Sociologue du travail, Danièle Linhart* estime que les entreprises devraient davantage faire confiance aux salariés pour élaborer collectivement de nouvelles solutions de travail en prenant en compte leurs idées et attentes.

Le bien-être est une thématique à la mode, quel sens peut-on lui donner d’un point de vue sociologique ?
Le terme bien-être est trop souvent galvaudé. Si on prend l’idée au sérieux, il renvoie au fait qu’en travaillant, les salariés puissent se sentir bien avec leurs collègues, ou dans l’entreprise. Pour moi, il dépend d’une chose : le respect de leur professionnalisme, de leurs savoirs, de leurs compétences et de leur formation, non de la possibilité de se faire masser ou de jouer au ping-pong. Il y a aujourd’hui une tendance à se focaliser sur ce qui est périphérique et folklorique. Or, ce qui détermine le bien-être au travail, c’est la capacité que les salariés ont d’influer sur leur travail ! Ce que les gens veulent, c’est participer aux décisions de travail et être jugés sur leurs résultats. On vulnérabilise l’être humain en rapprochant l’intime du travail et en oubliant qu’au travail on est un professionnel avant d’être M. ou Mme Untel.

Comment un salarié peut-il, malgré tout, rester fidèle à ses valeurs et tenter d’être heureux au travail ?
C’est très difficile : il manque de garde-fous pour se protéger. Il faut renouer avec l’intelligence collective car les salariés avec qui l’on est mis en concurrence vivent en fait de la même façon le travail. Le travail n’est pas une épreuve solitaire pour réaliser ses rêves, c’est une sorte de cordon ombilical qui nous relie à la société, c’est pourquoi il faut tenter d’élaborer une parole collective. A l’inverse, je ne crois pas du tout, par exemple, au poste de Chief Happiness Officer. Comment peut-on avoir un responsable en chef du bonheur ? Une personne qui penserait au bonheur de tous de façon abstraite en dehors de l’organisation des départements, de la fusion des services, du changement de logiciel, des objectifs à atteindre… missions sur lesquelles les salariés n’ont pas leur mot à dire ?

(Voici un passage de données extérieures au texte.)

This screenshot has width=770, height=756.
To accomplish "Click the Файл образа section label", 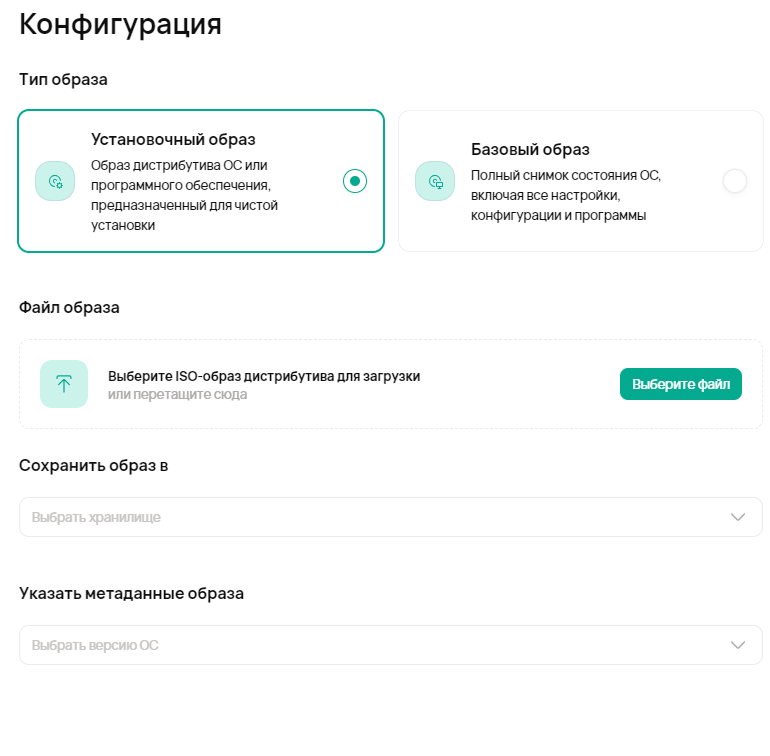I will click(x=69, y=307).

Les entreprises se réinventent en permanence, au moins en termes d’organisation, de management, d’espaces de travail… la méthode n’est-elle pas la bonne ?
Changer l’open-space ne change pas la définition du travail. Changer l’organisation, c’est repenser les missions, et tout ça est rarement discuté par les professionnels. On fait le plus souvent appel à des consultants extérieurs et des cabinets de coaching. On devrait plutôt faire confiance aux salariés pour élaborer collectivement de nouvelles solutions de travail en prenant en compte leurs idées et attentes. Aujourd’hui, on saupoudre des mesures car on se focalise sur la croissance, les objectifs économiques… Les entreprises feraient mieux de considérer que les salariés ont envie de réaliser un travail bien fait, utile pour la société et qu’ils en ont la compétence !

*Danièle Linhart est sociologue du travail, directrice de recherches émérite au Centre national de la recherche scientifique (CNRS), elle observe les mutations sociales au travail depuis trente ans. Son dernier ouvrage paru : La Comédie humaine du travail (Erès, Toulouse, 2015).